I was on to something, but missed Krasner’s slick trick because I am not a lawyer. The trick wasn’t just reducing the possible penalty for the crime. Third-degree carries a 20-40 year jail term while voluntary manslaughter is just 10-20 years. Throwing out third-degree murder was more insidious than just changing the possible sentence.
Krasner said he thought he had a better chance of getting a conviction on the voluntary manslaughter charge. The opposite is true, in the opinion of several defense attorneys, two of whom were willing to be quoted.
Third-degree murder has a relatively low bar, with no specific intent to kill being required for conviction. Voluntary manslaughter, on the other hand, is usually considered a “heat of passion” crime with self-defense being a reliable defense. Krasner surely knew White’s excellent legal team was going to use a self-defense tactic. He gift wrapped it for his former(?) defense colleagues.
“He didn’t want to see Michael White convicted of third-degree, the more likely outcome,” said Chuck Peruto, the veteran barrister with hundreds of trials under his belt.
Another defense attorney, William Ciancaglini (who is the Republican candidate for mayor) said, “I think [Krasner] wanted to impose his decision on this case.”
Neither wished to comment on the verdict itself because they had not sat through the trial.

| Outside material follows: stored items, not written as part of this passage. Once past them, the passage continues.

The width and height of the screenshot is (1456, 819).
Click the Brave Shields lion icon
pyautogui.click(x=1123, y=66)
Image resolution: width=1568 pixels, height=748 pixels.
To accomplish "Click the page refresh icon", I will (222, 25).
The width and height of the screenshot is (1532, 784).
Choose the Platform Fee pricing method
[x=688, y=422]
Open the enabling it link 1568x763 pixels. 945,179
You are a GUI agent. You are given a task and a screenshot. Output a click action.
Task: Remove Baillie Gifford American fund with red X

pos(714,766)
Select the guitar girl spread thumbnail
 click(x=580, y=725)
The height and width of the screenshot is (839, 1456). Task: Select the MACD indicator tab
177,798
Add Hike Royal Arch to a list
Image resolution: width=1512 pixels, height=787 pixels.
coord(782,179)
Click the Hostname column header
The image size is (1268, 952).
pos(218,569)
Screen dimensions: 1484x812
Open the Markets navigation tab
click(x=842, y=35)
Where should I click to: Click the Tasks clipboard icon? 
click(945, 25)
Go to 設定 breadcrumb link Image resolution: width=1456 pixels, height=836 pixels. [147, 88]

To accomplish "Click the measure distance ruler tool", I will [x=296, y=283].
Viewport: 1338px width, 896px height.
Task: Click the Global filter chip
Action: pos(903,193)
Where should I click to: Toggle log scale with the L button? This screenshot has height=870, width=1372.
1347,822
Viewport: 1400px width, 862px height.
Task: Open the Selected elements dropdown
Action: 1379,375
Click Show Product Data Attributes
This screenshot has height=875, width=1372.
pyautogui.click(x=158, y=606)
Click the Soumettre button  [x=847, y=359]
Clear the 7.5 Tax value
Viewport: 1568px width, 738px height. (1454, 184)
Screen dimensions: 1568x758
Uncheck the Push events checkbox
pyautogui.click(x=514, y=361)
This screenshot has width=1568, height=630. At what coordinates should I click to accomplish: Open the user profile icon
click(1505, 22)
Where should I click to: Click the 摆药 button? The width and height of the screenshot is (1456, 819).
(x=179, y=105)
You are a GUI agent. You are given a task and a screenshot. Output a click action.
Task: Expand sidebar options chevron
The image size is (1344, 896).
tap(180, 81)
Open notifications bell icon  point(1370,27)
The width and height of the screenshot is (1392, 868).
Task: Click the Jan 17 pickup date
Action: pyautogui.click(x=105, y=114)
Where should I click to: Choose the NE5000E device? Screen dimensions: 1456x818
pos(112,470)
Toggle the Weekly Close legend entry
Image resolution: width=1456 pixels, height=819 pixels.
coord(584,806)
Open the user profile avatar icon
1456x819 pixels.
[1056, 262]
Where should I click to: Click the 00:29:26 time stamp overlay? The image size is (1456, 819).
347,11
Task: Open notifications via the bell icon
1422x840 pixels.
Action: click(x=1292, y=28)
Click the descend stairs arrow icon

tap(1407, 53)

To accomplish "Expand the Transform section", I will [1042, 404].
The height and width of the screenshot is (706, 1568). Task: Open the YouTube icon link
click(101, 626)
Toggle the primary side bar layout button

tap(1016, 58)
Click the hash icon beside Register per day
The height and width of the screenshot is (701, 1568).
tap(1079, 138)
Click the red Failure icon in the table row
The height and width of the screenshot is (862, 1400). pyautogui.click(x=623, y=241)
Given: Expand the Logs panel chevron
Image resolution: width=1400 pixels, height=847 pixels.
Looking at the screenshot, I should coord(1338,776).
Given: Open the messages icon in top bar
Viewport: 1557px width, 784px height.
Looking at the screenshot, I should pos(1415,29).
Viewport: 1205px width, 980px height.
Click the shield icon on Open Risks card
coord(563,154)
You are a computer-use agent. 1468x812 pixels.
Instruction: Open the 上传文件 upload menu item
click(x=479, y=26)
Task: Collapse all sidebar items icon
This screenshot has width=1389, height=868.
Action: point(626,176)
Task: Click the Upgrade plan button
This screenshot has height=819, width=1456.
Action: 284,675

Ciancaglini said he would have accepted a jury’s not-guilty verdict on first- or third-degree charges in this case, “but the jury did not get to decide this.”
He agreed with the victim’s mother that the jury should have been presented with both charges. It could have selected which one best fit the crime, he said. “That’s what juries do.”
The White jury was prevented from doing that.
If you don’t like the outcome, don’t blame the jury.
Blame the D.A. He sabotaged the jurors.